Dabbs v. Social Security Administration Commissioner
MEMORANDUM OPINION. Signed by Honorable Barry A. Bryant on July 19, 2010. (rw)
Dabbs v. Social Security Administration Commissioner
IN THE UNITED STATES DISTRICT COURT WESTERN DISTRICT OF ARKANSAS FORT SMITH DIVISION
ROGER D. DABBS vs. Civil No. 2:09-cv-02101
MICHAEL J. ASTRUE Commissioner, Social Security Administration
MEMORANDUM OPINION Roger D. Dabbs ("Plaintiff") brings this action pursuant to § 205(g) of Title II of the Social Security Act ("The Act"), 42 U.S.C. § 405(g) (2006), seeking judicial review of a final decision of the Commissioner of the Social Security Administration ("SSA") denying his application for Supplemental Security Income ("SSI") under Title XVI of the Act. The parties have consented to the jurisdiction of a magistrate judge to conduct any and all proceedings in this case, including conducting the trial, ordering the entry of a final judgment, and conducting all post-judgment proceedings. (ECF No. 5).1 Pursuant to this authority, the Court issues this memorandum opinion and orders the entry of a final judgment in this matter. 1. Background: Plaintiff filed his application for SSI on August 7, 2007. (Tr. 91). Plaintiff alleged he was disabled due to back, knee and neck pain, gastritis, and depression. (Tr. 60, 108, 125). Plaintiff alleged an onset date of November 20, 2006. (Tr. 91). This application was initially denied on August 24, 2007 and was denied again on reconsideration on September 21, 2007. (Tr. 66, 72).

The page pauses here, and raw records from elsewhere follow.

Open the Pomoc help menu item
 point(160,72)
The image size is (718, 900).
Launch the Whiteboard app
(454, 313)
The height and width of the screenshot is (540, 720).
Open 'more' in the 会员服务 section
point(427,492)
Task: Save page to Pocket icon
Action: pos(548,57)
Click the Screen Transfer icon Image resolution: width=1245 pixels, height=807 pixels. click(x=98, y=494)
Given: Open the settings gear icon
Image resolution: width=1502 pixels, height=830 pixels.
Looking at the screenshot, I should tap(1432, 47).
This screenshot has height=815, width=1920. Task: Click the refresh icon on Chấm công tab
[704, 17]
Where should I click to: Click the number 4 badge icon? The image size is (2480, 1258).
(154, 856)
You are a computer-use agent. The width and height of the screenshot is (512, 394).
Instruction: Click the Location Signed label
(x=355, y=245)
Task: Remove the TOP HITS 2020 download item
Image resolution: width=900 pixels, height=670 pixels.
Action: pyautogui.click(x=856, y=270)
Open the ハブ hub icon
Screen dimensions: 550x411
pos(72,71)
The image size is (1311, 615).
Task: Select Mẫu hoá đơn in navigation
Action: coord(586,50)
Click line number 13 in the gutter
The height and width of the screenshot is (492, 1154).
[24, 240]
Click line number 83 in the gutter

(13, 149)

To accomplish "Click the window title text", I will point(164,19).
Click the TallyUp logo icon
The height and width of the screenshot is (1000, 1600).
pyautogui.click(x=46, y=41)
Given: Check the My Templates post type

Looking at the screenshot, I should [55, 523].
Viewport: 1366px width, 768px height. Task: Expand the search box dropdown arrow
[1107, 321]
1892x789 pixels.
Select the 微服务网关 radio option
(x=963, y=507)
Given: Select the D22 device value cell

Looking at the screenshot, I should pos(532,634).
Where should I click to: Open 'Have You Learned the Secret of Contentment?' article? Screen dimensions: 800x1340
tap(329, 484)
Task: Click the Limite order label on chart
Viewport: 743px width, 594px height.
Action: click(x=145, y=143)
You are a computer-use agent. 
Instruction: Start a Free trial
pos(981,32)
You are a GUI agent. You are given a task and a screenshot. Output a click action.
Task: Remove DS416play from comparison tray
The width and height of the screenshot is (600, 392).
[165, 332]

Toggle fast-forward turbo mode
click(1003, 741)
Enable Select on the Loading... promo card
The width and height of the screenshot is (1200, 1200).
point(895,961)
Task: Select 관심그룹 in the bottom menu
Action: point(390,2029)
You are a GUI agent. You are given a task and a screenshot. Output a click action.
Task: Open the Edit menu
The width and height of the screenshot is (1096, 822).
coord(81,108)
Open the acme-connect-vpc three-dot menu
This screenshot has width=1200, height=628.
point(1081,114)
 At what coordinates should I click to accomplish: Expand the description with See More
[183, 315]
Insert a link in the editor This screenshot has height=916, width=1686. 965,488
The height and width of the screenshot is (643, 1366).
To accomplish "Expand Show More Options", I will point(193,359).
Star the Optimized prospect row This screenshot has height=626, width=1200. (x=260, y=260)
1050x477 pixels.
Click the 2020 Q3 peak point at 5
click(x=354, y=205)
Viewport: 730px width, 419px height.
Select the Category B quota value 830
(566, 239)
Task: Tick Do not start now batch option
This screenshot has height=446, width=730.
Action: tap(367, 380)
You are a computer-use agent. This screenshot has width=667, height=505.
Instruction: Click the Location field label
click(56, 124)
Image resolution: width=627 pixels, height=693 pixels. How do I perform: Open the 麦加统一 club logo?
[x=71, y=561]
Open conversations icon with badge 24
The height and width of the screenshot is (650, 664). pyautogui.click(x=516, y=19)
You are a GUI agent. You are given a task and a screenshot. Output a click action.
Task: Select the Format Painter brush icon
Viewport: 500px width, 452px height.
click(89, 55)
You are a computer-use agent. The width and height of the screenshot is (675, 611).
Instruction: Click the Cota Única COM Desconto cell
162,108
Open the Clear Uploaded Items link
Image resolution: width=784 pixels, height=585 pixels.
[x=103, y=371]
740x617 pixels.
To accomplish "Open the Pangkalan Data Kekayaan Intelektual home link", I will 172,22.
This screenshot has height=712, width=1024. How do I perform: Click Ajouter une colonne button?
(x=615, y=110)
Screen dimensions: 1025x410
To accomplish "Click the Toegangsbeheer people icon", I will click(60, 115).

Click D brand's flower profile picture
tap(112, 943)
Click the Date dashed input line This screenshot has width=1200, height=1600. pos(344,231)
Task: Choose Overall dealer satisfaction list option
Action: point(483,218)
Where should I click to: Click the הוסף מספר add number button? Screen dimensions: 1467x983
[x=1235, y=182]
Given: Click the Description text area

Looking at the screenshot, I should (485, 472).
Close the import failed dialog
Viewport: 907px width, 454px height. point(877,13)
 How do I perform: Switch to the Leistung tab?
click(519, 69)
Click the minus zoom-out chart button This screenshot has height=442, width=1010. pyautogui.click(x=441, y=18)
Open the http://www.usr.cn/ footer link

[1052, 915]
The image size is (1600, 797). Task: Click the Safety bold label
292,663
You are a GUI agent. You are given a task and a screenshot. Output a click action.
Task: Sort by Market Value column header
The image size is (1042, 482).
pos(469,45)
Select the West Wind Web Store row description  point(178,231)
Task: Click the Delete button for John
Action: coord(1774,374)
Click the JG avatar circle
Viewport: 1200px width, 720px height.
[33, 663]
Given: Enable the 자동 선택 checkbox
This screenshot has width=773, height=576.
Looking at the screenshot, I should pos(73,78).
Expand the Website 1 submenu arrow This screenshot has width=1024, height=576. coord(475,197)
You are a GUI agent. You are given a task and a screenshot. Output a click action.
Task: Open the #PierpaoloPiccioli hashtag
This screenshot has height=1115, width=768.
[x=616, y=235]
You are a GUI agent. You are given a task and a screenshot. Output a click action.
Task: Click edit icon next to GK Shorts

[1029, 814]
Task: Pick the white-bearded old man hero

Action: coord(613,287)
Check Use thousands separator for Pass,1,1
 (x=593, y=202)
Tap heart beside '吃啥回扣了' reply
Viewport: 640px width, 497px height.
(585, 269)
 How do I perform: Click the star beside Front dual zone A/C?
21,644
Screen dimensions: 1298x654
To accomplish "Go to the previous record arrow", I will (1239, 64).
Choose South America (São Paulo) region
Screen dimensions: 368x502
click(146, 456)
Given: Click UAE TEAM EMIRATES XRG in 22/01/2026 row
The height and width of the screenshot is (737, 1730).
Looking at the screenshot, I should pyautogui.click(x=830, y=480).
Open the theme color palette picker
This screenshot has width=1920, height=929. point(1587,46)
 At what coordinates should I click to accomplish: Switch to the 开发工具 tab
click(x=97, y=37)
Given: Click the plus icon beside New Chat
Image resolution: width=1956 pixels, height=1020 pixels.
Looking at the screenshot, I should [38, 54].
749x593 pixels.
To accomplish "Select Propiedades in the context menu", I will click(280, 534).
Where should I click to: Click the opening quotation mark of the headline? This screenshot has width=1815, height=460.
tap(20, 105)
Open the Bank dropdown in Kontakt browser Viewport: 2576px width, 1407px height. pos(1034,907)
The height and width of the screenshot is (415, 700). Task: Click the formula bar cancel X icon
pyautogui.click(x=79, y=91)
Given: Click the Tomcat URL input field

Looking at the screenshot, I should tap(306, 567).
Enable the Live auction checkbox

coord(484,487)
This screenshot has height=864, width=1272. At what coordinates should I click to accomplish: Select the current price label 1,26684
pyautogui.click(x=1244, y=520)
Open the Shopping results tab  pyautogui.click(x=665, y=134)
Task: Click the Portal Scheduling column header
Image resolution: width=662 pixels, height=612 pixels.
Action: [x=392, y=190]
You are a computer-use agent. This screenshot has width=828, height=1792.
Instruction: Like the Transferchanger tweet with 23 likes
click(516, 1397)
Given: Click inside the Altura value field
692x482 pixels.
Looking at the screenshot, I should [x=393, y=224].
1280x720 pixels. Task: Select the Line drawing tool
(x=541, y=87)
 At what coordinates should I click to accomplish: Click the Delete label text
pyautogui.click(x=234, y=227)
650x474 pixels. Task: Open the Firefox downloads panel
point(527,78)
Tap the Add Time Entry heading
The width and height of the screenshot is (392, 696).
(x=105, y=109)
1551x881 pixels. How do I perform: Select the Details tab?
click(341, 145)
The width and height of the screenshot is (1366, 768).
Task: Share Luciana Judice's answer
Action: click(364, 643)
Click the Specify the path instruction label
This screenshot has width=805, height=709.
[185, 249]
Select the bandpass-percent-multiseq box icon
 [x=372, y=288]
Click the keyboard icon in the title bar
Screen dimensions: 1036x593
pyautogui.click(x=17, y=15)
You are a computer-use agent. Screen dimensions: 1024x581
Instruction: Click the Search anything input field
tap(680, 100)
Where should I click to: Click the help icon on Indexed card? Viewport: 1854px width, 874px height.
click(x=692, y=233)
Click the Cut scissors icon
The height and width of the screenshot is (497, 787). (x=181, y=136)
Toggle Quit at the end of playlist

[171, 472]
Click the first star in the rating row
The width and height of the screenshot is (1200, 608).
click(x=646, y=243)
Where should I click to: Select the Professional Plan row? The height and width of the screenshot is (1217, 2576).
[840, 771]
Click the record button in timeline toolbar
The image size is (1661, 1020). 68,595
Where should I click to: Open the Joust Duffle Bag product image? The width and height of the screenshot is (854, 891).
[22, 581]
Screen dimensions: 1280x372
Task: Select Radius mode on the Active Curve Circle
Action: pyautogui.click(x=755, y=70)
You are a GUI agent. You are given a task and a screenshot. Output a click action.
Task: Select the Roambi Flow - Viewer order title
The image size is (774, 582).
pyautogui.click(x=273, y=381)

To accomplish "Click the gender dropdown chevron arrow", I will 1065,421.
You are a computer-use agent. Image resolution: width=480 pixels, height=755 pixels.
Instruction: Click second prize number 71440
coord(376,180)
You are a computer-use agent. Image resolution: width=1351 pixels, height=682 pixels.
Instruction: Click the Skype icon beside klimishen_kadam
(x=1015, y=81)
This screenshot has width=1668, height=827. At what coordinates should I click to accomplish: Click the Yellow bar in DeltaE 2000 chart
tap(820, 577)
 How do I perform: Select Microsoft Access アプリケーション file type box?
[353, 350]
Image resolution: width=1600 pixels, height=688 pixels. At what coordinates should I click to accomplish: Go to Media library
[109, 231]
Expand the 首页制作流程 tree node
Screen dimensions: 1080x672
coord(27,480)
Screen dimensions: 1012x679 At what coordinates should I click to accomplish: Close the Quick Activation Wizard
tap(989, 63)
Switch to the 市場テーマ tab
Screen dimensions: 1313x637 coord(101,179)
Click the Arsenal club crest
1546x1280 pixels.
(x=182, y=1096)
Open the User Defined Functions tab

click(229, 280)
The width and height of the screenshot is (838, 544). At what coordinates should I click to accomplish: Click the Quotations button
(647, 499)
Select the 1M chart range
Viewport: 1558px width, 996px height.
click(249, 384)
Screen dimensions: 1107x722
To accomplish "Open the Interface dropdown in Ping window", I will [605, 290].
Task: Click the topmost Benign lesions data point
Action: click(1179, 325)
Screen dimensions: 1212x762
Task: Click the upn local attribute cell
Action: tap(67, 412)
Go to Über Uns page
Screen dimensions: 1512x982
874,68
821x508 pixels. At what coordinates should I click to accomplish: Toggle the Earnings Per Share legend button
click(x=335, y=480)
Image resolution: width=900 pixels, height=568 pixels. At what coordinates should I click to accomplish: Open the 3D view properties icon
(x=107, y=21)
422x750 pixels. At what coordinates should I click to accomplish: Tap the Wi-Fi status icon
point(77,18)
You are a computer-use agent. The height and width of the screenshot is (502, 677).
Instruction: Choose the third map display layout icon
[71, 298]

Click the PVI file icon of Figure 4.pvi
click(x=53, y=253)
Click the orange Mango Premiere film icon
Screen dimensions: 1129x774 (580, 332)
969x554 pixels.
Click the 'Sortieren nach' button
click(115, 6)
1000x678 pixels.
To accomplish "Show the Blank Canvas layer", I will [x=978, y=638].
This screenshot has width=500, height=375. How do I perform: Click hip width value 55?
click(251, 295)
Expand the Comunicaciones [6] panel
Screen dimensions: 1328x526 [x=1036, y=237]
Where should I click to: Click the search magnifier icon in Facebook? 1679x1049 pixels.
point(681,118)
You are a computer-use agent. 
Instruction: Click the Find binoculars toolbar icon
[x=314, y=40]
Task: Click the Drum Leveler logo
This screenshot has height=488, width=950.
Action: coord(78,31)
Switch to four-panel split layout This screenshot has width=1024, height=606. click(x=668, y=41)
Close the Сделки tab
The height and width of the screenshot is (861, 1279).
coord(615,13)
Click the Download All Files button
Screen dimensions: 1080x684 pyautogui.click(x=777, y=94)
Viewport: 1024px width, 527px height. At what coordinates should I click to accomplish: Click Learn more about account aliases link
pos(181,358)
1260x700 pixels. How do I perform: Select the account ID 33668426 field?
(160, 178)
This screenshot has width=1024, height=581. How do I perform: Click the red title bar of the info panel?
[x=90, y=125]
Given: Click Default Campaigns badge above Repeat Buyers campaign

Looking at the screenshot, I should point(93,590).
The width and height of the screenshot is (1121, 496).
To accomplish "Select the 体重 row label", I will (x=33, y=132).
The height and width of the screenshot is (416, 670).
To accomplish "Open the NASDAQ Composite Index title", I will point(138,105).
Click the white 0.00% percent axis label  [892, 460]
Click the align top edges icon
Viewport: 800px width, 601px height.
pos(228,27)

The docket numbers for this case are referenced by the designation "ECF No." The transcript pages for this c a se are referenced by the designation "Tr."
On October 3, 2007, Plaintiff requested an administrative hearing on his application. (Tr. 58). The hearing was held on July 28, 2008 in Clarksville, Arkansas. (Tr. 11-52). Plaintiff was present and was represented by counsel, Iva Nell Gibbons, at this hearing. See id. Plaintiff and Vocational Expert ("VE") David O'Neal testified at this hearing. See id. On the date of this hearing, Plaintiff was thirty-five (35) years old, which is defined as "younger person" under 20 C.F.R. § 404.1563(c) (2008), and had a GED. (Tr. 16). On October 9, 2008, the ALJ entered an unfavorable decision denying Plaintiff's request for SSI. (Tr. 58-65). In this decision, the ALJ determined Plaintiff had not engaged in Substantial Gainful Activity ("SGA") since July 31, 2007. (Tr. 60, Finding 1). The ALJ determined Plaintiff had the severe impairments of degenerative disc and joint disease. (Tr. 60, Finding 2). The ALJ also determined the Plaintiff did not have an impairment or combination of impairments that met or medically equaled one of the listed impairments contained in the Listing of Impairments in Appendix 1 to Subpart P of Regulations No. 4 ("Listings"). (Tr. 60, Finding 3). In this decision, the ALJ also indicated she evaluated Plaintiff's subjective complaints and determined his Residual Functional Capacity ("RFC"). (Tr. 61-64, Finding 4). The ALJ indicated she evaluated these subjective complaints and allegedly disabling symptoms pursuant to the requirements of 20 C.F.R. § 416.929. (Tr. 61). The ALJ also reviewed all the medical evidence and hearing testimony and determined Plaintiff's RFC. (Tr. 61, Finding 4). Specifically, the ALJ determined Plaintiff retained the RFC for light work. The ALJ then evaluated Plaintiff's Past Relevant Work ("PRW"). (Tr. 64). Plaintiff and the VE testified at the administrative hearing regarding this issue. (Tr. 16-34, 47-50). Based upon this testimony, the ALJ determined Plaintiff's PRW included work as a bench inspector. (Tr. 64).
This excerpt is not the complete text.